A10 kilomètres de Caen
Maltot exauce le vœu de la ruralité
Maltot, pour ceux qui ne connaissent pas, c’est son château, sa MFR et son Bœuf en fête. La commune compte 1 095 habitants, se situe à dix kilomètres de Caen. Elle abrite quatre sièges d’exploitations agricoles, dont trois sont repris par des trentenaires, qui contribuent à l’équilibre des mondes urbains et ruraux. Circuits court, vie locale et bonne ambiance s’imbriquent dans la commune. Visite guidée, au lendemain de la phase 2 du déconfinement.
Maltot, pour ceux qui ne connaissent pas, c’est son château, sa MFR et son Bœuf en fête. La commune compte 1 095 habitants, se situe à dix kilomètres de Caen. Elle abrite quatre sièges d’exploitations agricoles, dont trois sont repris par des trentenaires, qui contribuent à l’équilibre des mondes urbains et ruraux. Circuits court, vie locale et bonne ambiance s’imbriquent dans la commune. Visite guidée, au lendemain de la phase 2 du déconfinement.
En 1917, René de Bourmont fait un vœu avant de mourir sur le front : que Maltot contribue à la formation des jeunes ruraux qui se détourneront peut-être de l’agriculture.
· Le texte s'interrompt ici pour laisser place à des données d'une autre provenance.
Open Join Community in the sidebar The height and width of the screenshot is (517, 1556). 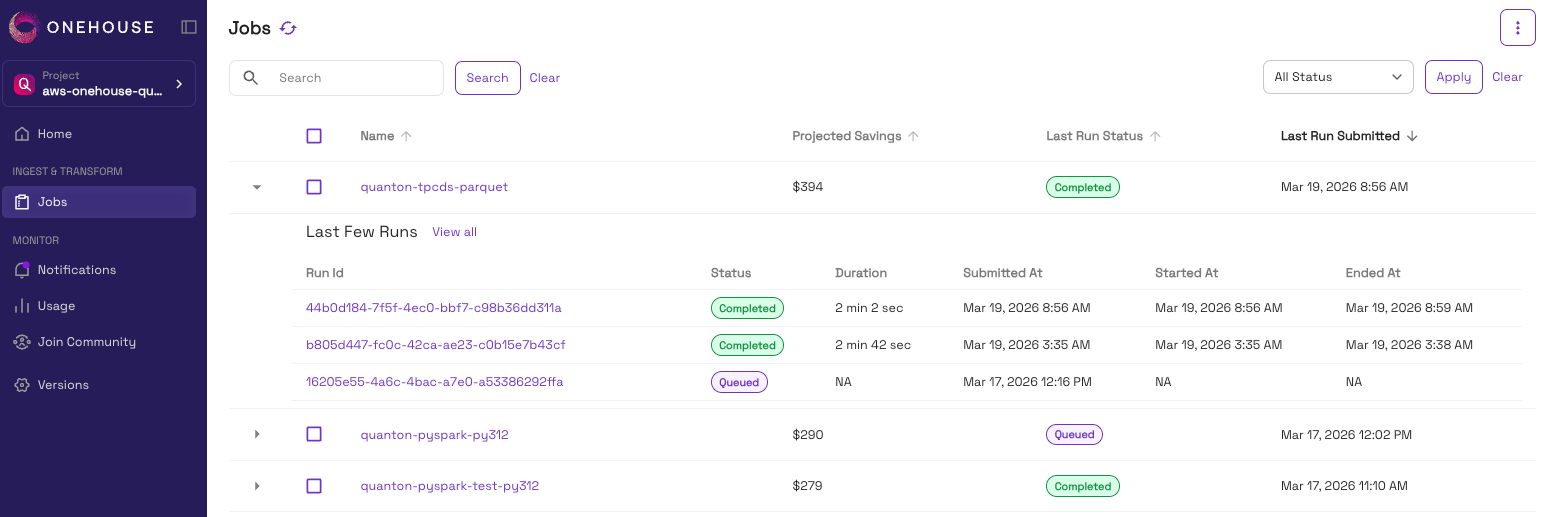[x=86, y=342]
Ce dernier laisse un château, qui cent ans plus tard, abrite 400 jeunes en formation agricole et rurale.
MFR, Le Château
« Je suis arrivé le 1er août 1966, à 21 ans, à Maltot pour donner des cours au centre de promotion social, remonte Rémy Guilleux, aujourd’hui retraité de l’enseignement agricole. Nous appartenions déjà au réseau des MFR. » L’étudiant salarié est devenu enseignant formateur, puis directeur de la structure, puis directeur départemental des MFR puis directeur de l’ex Basse-Normandie. « La MFR fait connaître le village : elle accueille des jeunes adultes, de la 2de au bac +4. C’est un vrai lieu d’animation pour le monde agricole et le grand public. Le Bœuf en fête, organisé par la MFR avec le soutien de la commune, attire 6000 à 10 000 personnes », salue Rémy Guilleux. Sophie Theunynck, directrice de la MFR, corrobore : « nous nouons des relations étroites avec les habitants, notamment les agriculteurs. Ils nous apportent du matériel pour Bœuf en fête. Des agriculteurs du village accueillent des classes dans leur ferme pour des démonstrations de matériel ou des visites ».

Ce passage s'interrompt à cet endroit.